Take our economic regulations as an example. The law works when it penalizes men who won’t work. The law is in trouble when men who won’t work write laws to penalize those who are, or to cushion the lazy from their empty field come harvest time. Nothing good comes when the Have-nots write laws, or vote for lawmakers, to redistribute what the Haves have. The government arrives with the Sheriff of Nottingham’s gun but wearing Robin Hood’s hat, or, if you prefer, carrying Goliath’s shaft and cloaked in Joseph’s jacket, passing out benefits and breaks for everyone, except for those they took from in the first place. It is selfish men legislating their lawless greed.

There are a few ways to learn to take responsibility, but perhaps the most vital place where we learn not to blame others for our problems is when we come to confess our sin. We do not look to rewrite the Law. We submit and admit that we have disobeyed God. We also look for a Savior, “to the only God, our Savior, through Jesus Christ our Lord.” We know we aren’t entitled to help, but we come for His grace.

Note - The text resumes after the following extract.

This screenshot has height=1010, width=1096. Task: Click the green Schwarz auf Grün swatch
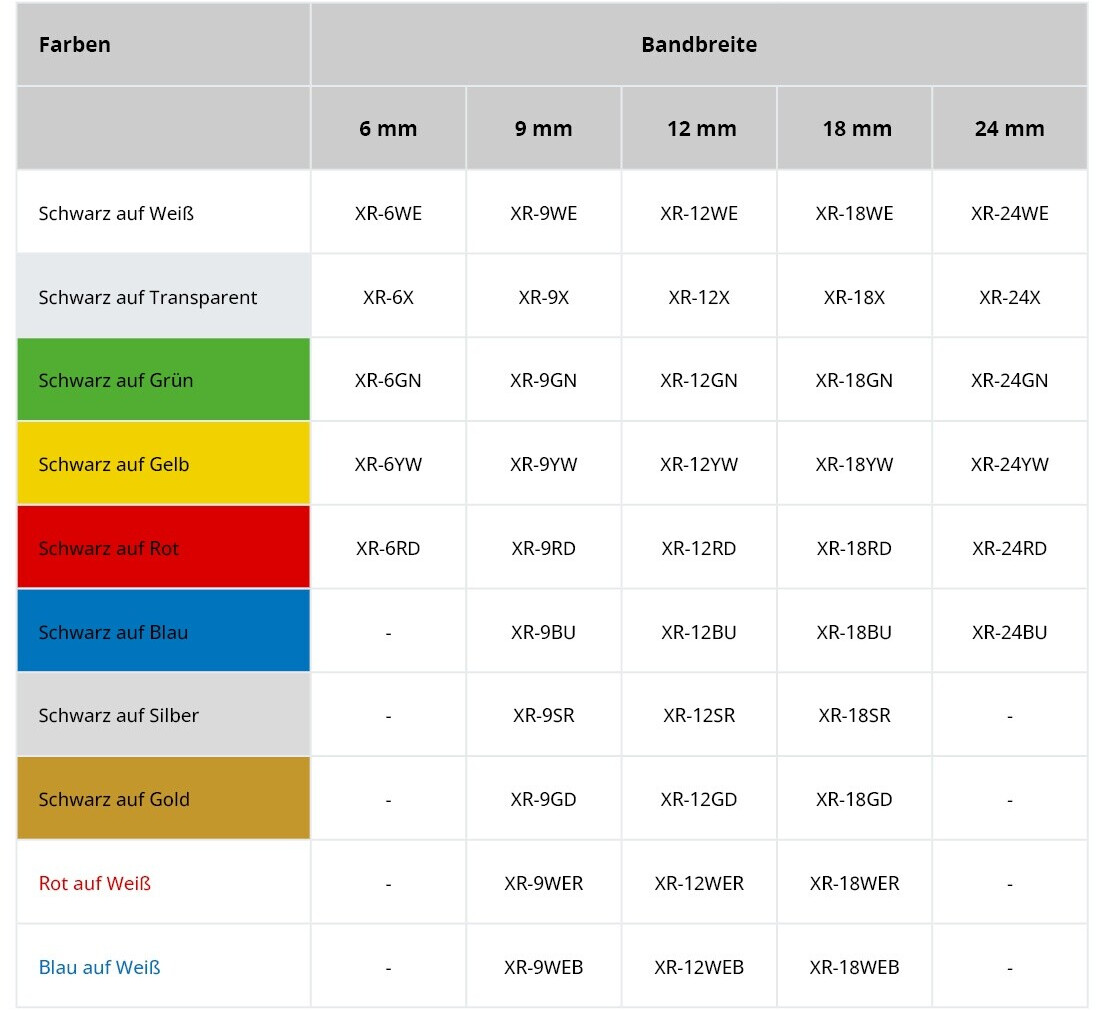pos(163,380)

The only way that men will be free under the law is when they are free from their lusts. Otherwise we will keep expecting others to fix our issues without bothering to acknowledge that they are our issues. A society of irresponsible blame-shifting citizens will self-destruct; we see the cookie crumbling today. Christian politics starts with worship and recognizing our responsibility to God and our responsibility for our sins. We will know that God is acting when, like He promised to Israel, His Spirit causes us to remember our evil ways, and our deeds that were not good, and we loathe ourselves for our iniquities and abominations (Ezekiel 36:31).